Assigned task -
Wherever a line in the data below holds "tile", copy that line.

═══ Provided data

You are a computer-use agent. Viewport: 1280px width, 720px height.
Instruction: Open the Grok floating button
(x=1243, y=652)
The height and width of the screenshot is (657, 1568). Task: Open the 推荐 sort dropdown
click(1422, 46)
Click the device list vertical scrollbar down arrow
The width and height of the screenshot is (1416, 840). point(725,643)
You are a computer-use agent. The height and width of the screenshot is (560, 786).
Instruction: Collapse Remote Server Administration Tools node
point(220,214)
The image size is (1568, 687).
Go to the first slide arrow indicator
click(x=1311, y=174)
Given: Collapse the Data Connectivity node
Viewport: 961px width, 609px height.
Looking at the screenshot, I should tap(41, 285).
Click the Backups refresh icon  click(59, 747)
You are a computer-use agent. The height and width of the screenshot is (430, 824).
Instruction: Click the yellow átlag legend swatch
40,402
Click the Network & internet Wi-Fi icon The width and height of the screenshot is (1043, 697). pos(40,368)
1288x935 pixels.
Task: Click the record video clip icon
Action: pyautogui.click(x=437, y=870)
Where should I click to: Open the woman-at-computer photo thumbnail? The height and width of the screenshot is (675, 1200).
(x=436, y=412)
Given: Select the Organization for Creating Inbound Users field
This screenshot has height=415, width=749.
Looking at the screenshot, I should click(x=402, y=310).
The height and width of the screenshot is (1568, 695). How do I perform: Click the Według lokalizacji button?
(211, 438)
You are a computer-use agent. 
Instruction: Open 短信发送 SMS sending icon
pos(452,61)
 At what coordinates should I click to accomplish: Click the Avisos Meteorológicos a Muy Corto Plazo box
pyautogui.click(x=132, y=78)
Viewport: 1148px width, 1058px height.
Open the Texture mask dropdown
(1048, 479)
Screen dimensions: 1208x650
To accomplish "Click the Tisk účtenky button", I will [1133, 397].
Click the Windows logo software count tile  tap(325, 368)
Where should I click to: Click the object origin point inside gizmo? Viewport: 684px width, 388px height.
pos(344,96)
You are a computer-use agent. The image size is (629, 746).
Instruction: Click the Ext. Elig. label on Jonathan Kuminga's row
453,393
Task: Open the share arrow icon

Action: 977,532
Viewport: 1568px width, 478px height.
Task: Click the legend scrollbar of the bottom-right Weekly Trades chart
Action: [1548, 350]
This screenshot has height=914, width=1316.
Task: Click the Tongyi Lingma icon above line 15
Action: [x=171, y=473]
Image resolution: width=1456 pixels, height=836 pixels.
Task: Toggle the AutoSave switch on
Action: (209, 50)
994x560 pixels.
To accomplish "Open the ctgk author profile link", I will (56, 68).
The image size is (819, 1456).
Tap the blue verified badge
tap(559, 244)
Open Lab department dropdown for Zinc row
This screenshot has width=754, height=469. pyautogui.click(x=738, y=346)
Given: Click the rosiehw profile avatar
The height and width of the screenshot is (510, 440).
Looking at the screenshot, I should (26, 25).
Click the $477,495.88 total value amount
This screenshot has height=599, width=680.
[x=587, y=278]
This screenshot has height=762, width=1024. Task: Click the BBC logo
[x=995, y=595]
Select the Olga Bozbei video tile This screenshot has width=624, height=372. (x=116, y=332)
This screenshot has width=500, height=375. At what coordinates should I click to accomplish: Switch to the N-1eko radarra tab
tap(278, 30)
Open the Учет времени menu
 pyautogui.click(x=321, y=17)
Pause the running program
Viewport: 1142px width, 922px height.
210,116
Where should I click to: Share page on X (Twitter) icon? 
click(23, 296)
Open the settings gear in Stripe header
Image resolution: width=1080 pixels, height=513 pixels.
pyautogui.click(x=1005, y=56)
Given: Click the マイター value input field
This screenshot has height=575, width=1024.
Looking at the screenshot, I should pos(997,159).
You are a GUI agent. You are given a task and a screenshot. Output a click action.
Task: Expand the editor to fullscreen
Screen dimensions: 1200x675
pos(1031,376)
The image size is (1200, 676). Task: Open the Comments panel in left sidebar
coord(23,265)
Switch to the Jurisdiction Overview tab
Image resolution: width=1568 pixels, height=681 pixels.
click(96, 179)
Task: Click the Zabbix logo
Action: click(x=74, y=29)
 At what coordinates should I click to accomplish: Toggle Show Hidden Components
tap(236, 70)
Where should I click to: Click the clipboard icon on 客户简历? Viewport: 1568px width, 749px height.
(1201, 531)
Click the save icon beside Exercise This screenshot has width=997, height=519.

══════

Task response -
Click the Windows logo software count tile  tap(325, 368)
Select the Olga Bozbei video tile This screenshot has width=624, height=372. (x=116, y=332)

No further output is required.